By Isaline Bergamaschi, 15 August 2013
Having experienced several waves of privatisation, the state is no longer seen as being a major provider of jobs or protection against the risks associated to climate conditions or the country’s fragile insertion into the global economy. Critics of the former regime led by Amadou Toumani Touré (ATT) pointed to the fact that democratisation in Mali had gone hand in hand with what Bayart, Hibou and Ellis called ‚the criminalisation of the state‘.
Since the 1990s, successive governments were accused of distributing huge parcels of fertile land near the Office du Niger (an irrigated agricultural area near Ségou in south-central Mali) to international firms. Corruption scandals also came to light about the Global Fund to Fight AIDS Tuberculosis and Malaria.
After a Boeing 727 carrying six tons of cocaine (coming from Latin America and transiting in the Sahel on its way to Europe) landed near Gao in November 2009, the president and his ‚clan‘ were suspected of having connections with and protecting drug-traffickers by US authorities and the national press.

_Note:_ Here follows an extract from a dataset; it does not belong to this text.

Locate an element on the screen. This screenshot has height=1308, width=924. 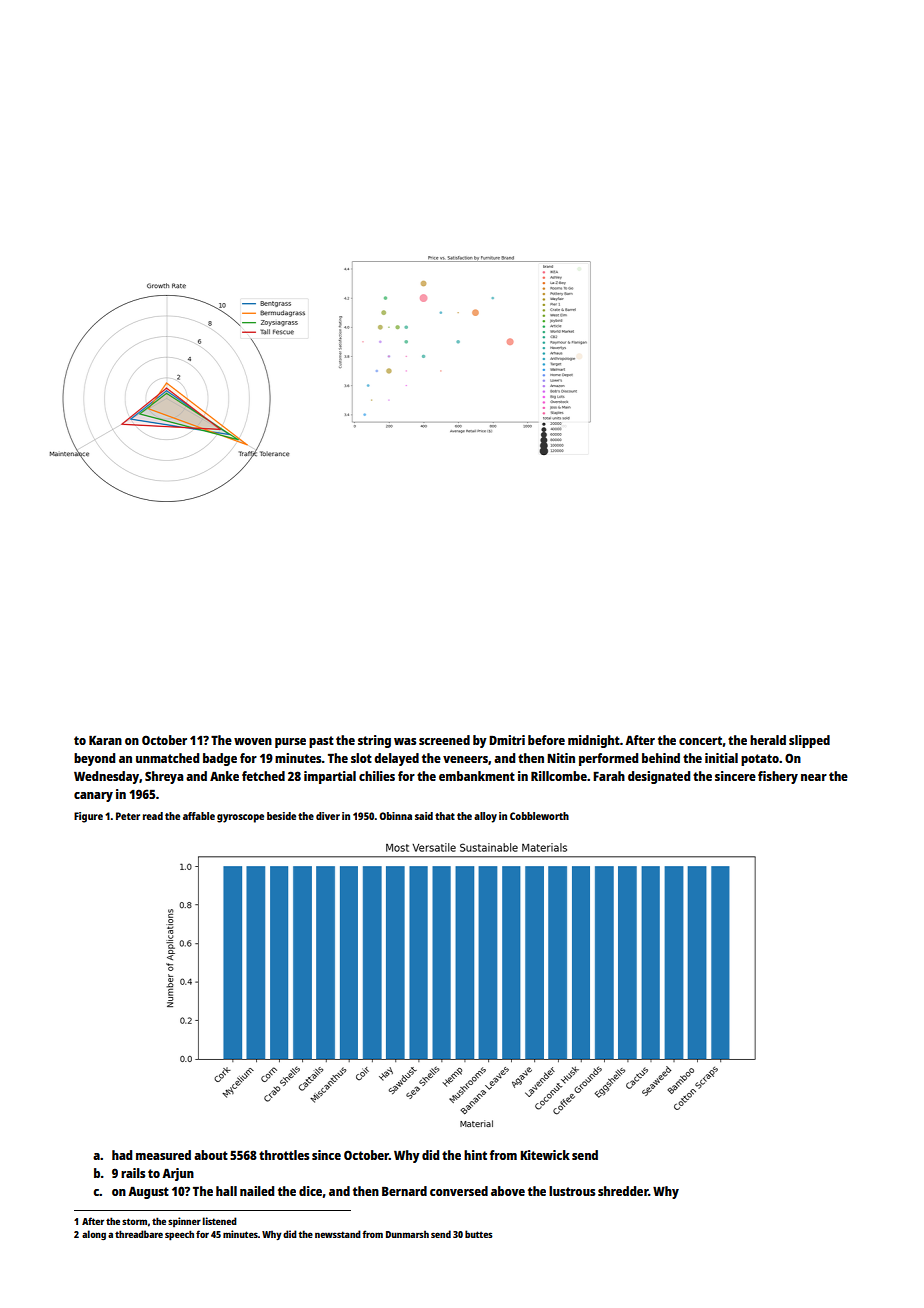
Kitewick is located at coordinates (545, 1155).
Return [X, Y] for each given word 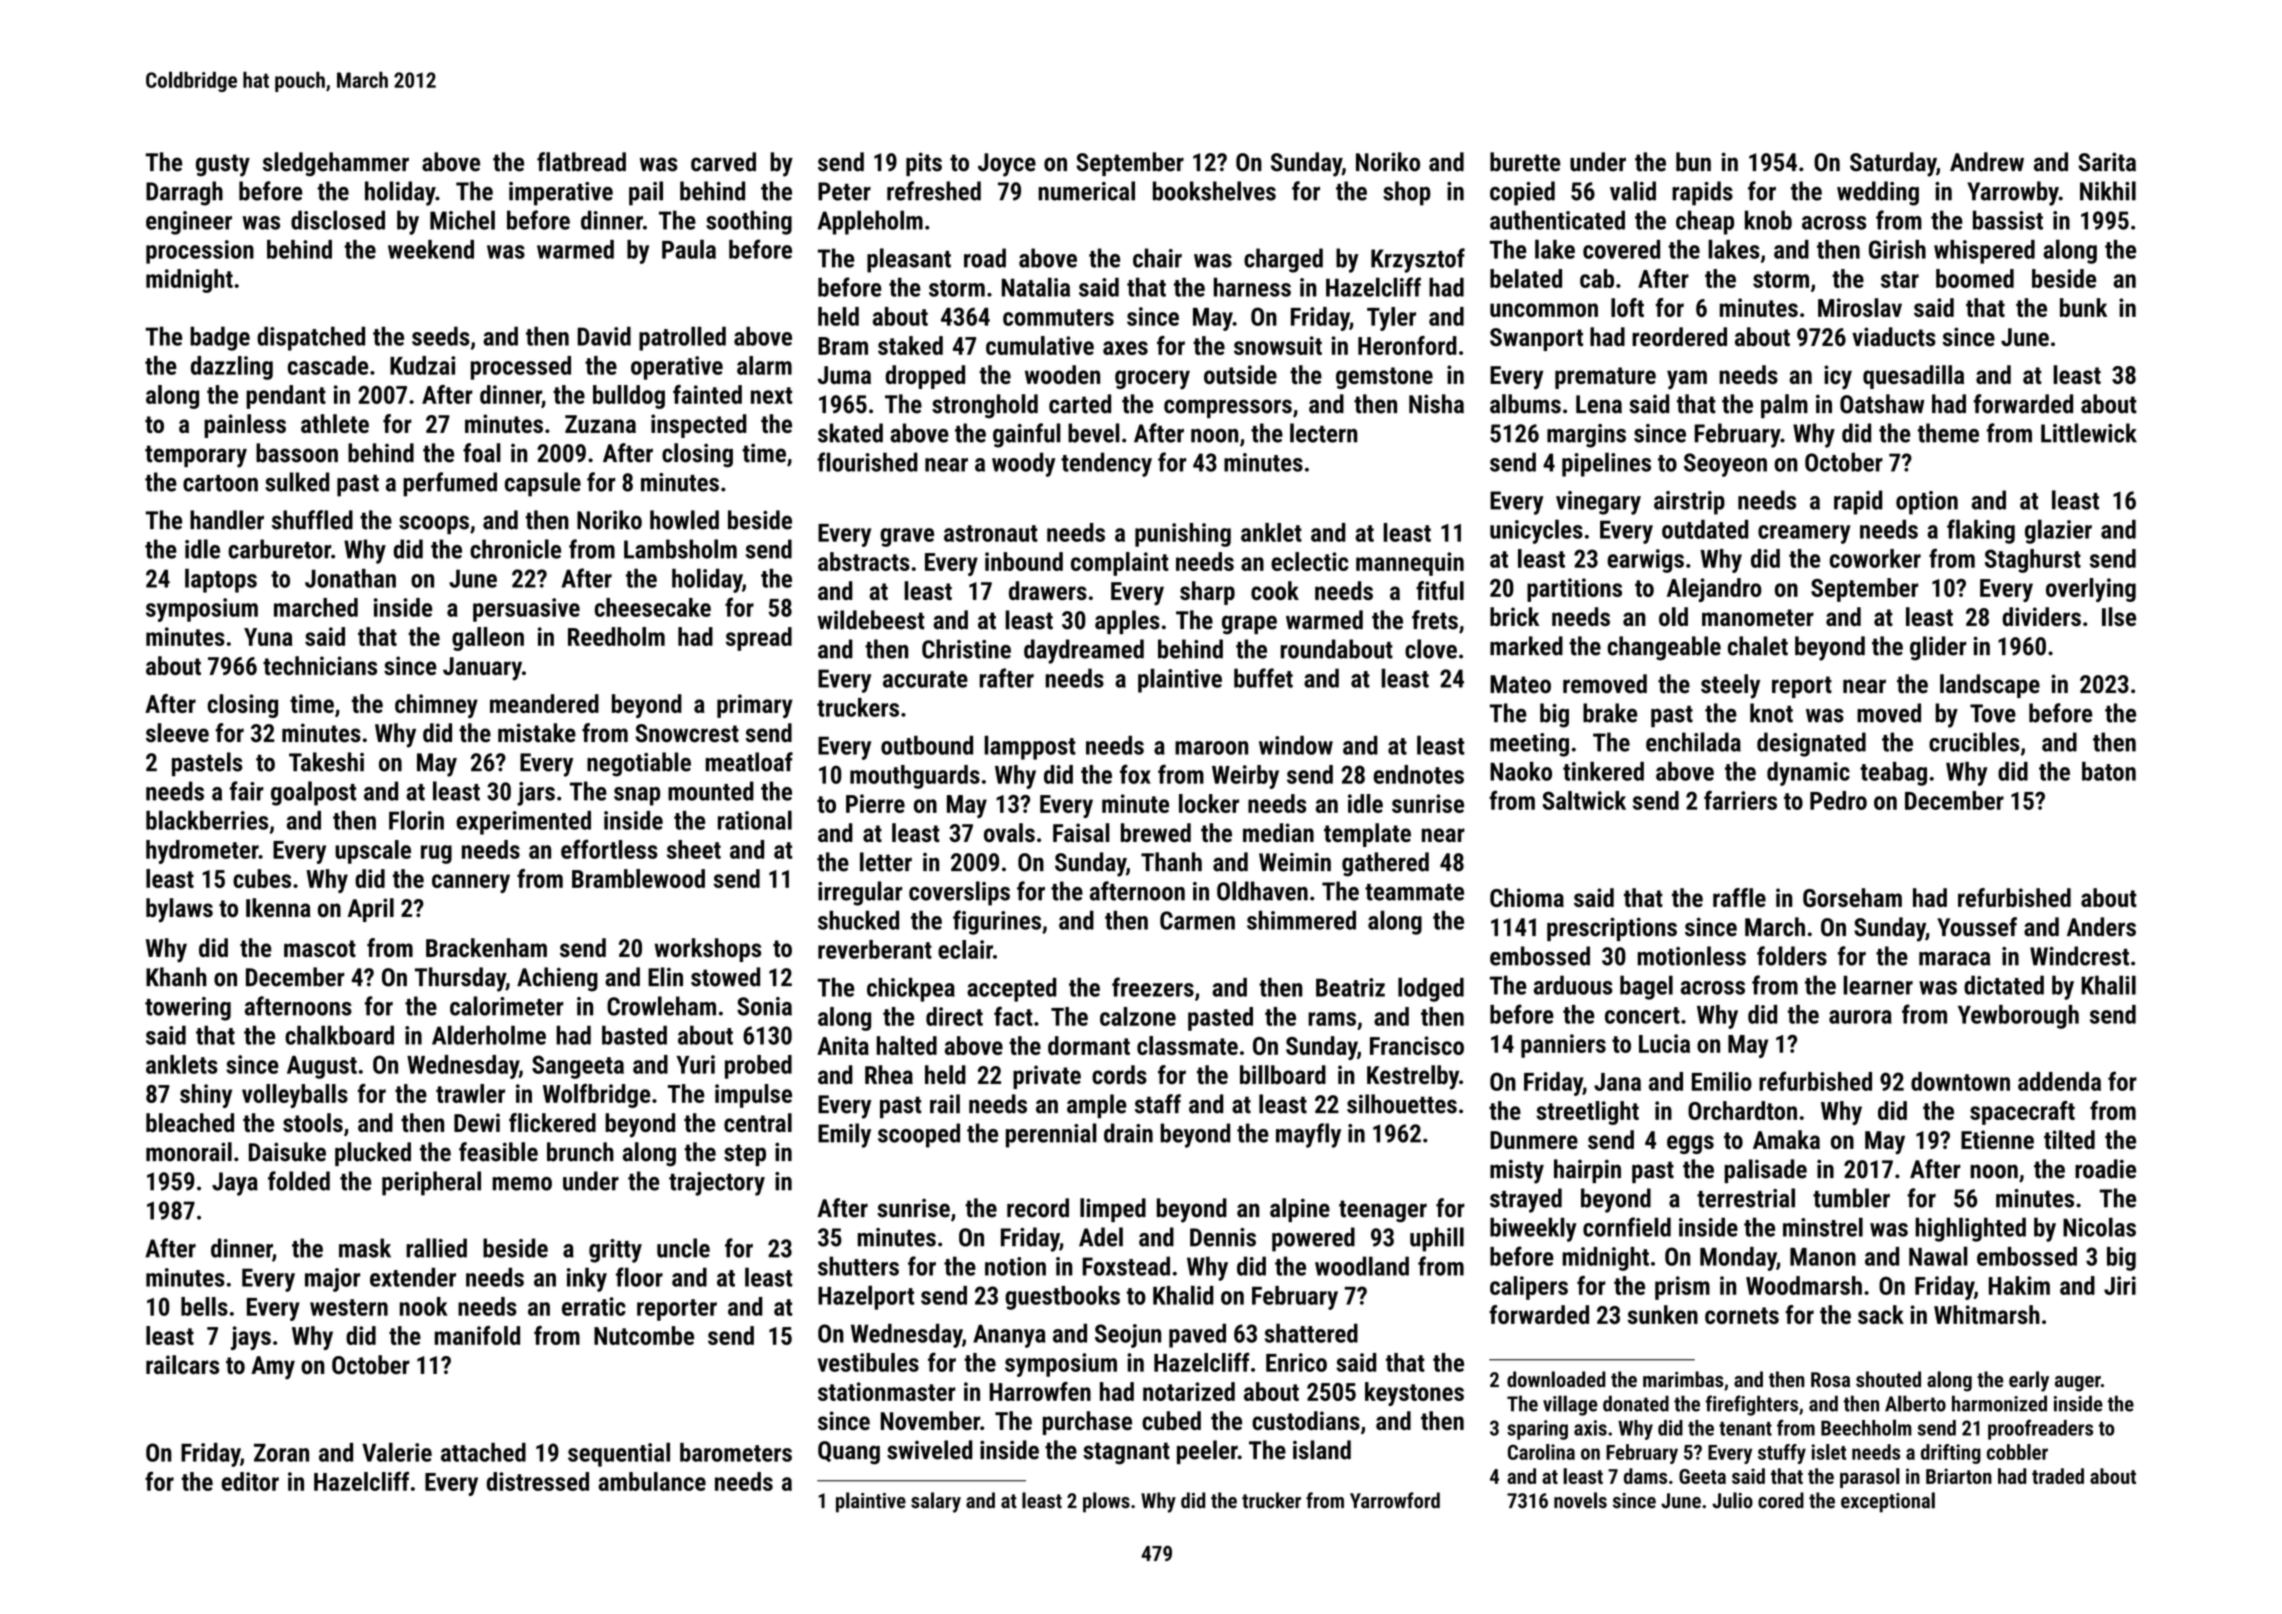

The army’s lack of preparation, equipment and unity – despite several US-sponsored military programmes and training – were evidenced during a quasi-improvised coup and multiple insurgent attacks in the North between late 2011 and early 2013. The corruption of high-ranking generals – suspected of having ‚eaten‘ the money and built spectacular houses for themselves in Bamako – was a central grievance of putschists and their supporters.